- _Given problem_: Copy out the lines from the one containing "Screen dimensions: 695x412" down to the one containing "Looking at the screenshot, I should click(x=133, y=66).", both included, character for character.

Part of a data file

····················

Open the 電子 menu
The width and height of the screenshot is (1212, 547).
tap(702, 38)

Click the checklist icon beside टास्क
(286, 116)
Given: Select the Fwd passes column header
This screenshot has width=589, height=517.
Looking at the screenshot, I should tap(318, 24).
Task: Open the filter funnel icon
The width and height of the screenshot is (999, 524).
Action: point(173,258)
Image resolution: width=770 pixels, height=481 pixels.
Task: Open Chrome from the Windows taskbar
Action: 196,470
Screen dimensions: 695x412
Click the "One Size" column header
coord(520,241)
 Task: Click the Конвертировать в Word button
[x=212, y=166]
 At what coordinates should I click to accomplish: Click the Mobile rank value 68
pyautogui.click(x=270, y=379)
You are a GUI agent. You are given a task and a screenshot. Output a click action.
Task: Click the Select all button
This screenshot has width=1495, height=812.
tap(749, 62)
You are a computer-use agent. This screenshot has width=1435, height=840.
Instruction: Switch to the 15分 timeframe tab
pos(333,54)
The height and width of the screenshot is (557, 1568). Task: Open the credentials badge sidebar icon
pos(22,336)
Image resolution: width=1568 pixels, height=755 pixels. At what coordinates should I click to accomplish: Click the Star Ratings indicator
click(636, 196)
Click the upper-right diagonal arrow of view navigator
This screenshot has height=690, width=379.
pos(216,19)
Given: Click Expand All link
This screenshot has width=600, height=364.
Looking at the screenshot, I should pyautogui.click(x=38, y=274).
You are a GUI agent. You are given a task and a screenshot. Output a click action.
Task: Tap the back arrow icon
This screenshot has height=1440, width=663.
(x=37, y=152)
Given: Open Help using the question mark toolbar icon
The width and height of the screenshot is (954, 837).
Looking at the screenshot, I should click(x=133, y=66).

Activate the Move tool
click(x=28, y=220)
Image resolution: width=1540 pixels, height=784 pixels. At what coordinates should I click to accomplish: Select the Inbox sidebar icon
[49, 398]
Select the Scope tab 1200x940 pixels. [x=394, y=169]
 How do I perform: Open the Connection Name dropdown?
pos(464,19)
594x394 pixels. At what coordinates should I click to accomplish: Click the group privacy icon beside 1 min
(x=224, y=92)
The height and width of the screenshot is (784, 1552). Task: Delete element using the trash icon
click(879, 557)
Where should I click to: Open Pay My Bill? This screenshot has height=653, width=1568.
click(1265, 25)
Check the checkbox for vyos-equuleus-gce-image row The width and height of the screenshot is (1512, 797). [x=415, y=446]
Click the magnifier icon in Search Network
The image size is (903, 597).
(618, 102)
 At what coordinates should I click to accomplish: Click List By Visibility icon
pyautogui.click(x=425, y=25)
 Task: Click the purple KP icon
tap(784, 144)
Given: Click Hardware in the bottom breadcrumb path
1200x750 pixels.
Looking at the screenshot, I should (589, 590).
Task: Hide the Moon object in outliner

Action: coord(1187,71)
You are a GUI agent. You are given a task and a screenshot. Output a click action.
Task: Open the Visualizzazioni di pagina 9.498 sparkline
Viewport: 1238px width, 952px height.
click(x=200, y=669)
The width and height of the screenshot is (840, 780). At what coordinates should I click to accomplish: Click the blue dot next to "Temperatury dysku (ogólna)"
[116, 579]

····················

- _Output for this task_:
Screen dimensions: 695x412
Click the "One Size" column header
coord(520,241)
 Task: Click the Конвертировать в Word button
[x=212, y=166]
 At what coordinates should I click to accomplish: Click the Mobile rank value 68
pyautogui.click(x=270, y=379)
You are a GUI agent. You are given a task and a screenshot. Output a click action.
Task: Click the Select all button
This screenshot has width=1495, height=812.
tap(749, 62)
You are a computer-use agent. This screenshot has width=1435, height=840.
Instruction: Switch to the 15分 timeframe tab
pos(333,54)
The height and width of the screenshot is (557, 1568). Task: Open the credentials badge sidebar icon
pos(22,336)
Image resolution: width=1568 pixels, height=755 pixels. At what coordinates should I click to accomplish: Click the Star Ratings indicator
click(636, 196)
Click the upper-right diagonal arrow of view navigator
This screenshot has height=690, width=379.
pos(216,19)
Given: Click Expand All link
This screenshot has width=600, height=364.
Looking at the screenshot, I should pyautogui.click(x=38, y=274).
You are a GUI agent. You are given a task and a screenshot. Output a click action.
Task: Tap the back arrow icon
This screenshot has height=1440, width=663.
(x=37, y=152)
Given: Open Help using the question mark toolbar icon
The width and height of the screenshot is (954, 837).
Looking at the screenshot, I should click(x=133, y=66).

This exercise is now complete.